A second theory Lola has around pole’s mental health benefits, particularly surrounding body confidence, comes down to being desensitised to nudity and being forced to look at your reflection. “Rather than the body being hidden and unknown and scary, when you are surrounded by lots of different people who are scantily clad it kind of heals that unrealistic beauty ideal social media may have inserted in your head.
“Through pole dancing, you learn to appreciate your body for what it can do, not what it looks like. You learn to admire your body not because of superficial qualities, but because of how it moves.”
Lola’s theories aren’t just theories though. A study published in BMC Psychology on the psychological effects of pole found that in a randomised group of fifty women, those who undertook an eight-week course showed significantly improved body confidence, sexual self-esteem and overall mental wellbeing. The proof is in the research pudding.
But while greater recognition and acceptance of pole dance is growing, it would be remiss of me to overlook the stigma that continues to surround the sport, because it does. For me, this surfaced in the form of a very real fear of sharing any of my pole journey with the internet (this article will be my online debut of sorts), and the occasional uncomfortable reaction to telling people I pole dance (my GP awkwardly asked if it was the kind I got paid for).

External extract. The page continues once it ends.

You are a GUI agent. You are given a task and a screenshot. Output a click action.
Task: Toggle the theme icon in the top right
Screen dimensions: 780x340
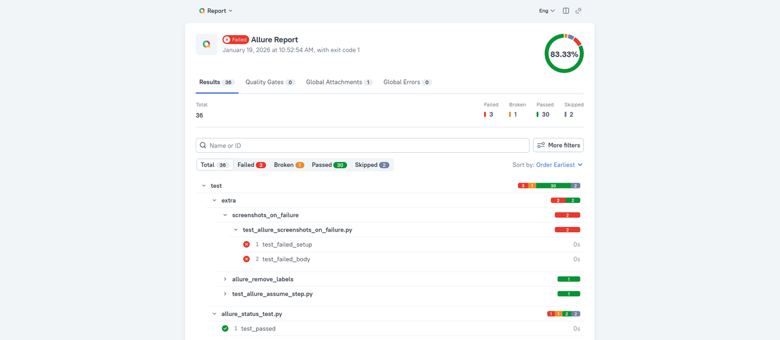pos(579,11)
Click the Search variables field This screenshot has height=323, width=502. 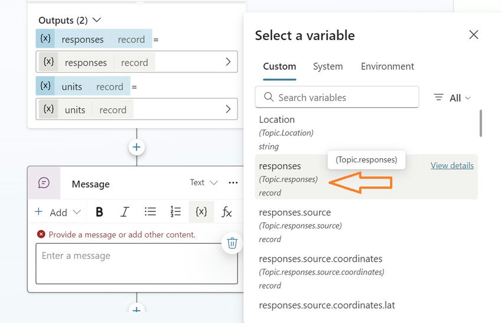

For others, it surfaces in plain and simple misogyny, which is hardly surprising considering the world we live in is the same world where Andrew Tate rather unfortunately exists. However, according to Perth-based pole dancer and instructor Portia Rose, who openly shares her passion for pole on social media, there’s still hope yet for the de-stigmatisation of pole.
“I expected to face a lot of judgement because pole is what it is thanks to the strippers and sex workers who pioneered the artform,” she tells me. “These groups still face so much discrimination, and by extension pole dancing is still somewhat taboo because it’s all about the reclamation of one’s own sexuality. For women and femme-presenting people, our sexuality has always been commodified and used against us, so taking it back is a feminist subversive act!
“I thought people would shame me for embodying my sensuality through pole, but the response from all my peers and people on the internet has been overwhelmingly positive,” Portia tells me, adding that, online, even the straight men have been on their best behaviour. Who would have thought?
Although I’m only six months into my own pole journey, I can confidently report that not only can I now do a reverse body roll that doesn’t resemble a cat throwing up, but my relationship with my body is the best it’s ever been.
It may then come as a surprise that, contrary to my motivations for signing up, pole dancing didn’t magically grant me the ‘hot girl’ status I once coveted. Instead, pole made me realise I didn’t want to be ‘hot’, at least not the kind of hot I was pursuing. Because beneath the shiny hyper-capitalistic, white-girl-feminism front, it was still the male fantasy kind. The ‘You don’t know you’re beautiful and that’s what makes you beautiful’ by One Direction kind. The ‘Cool Girl’ monologue kind.
Once I stripped away (pole pun intended once again) societal expectations, I was able to find joy in moving my body, in embracing my sensuality and in doing it for myself and myself only. And that’s hot.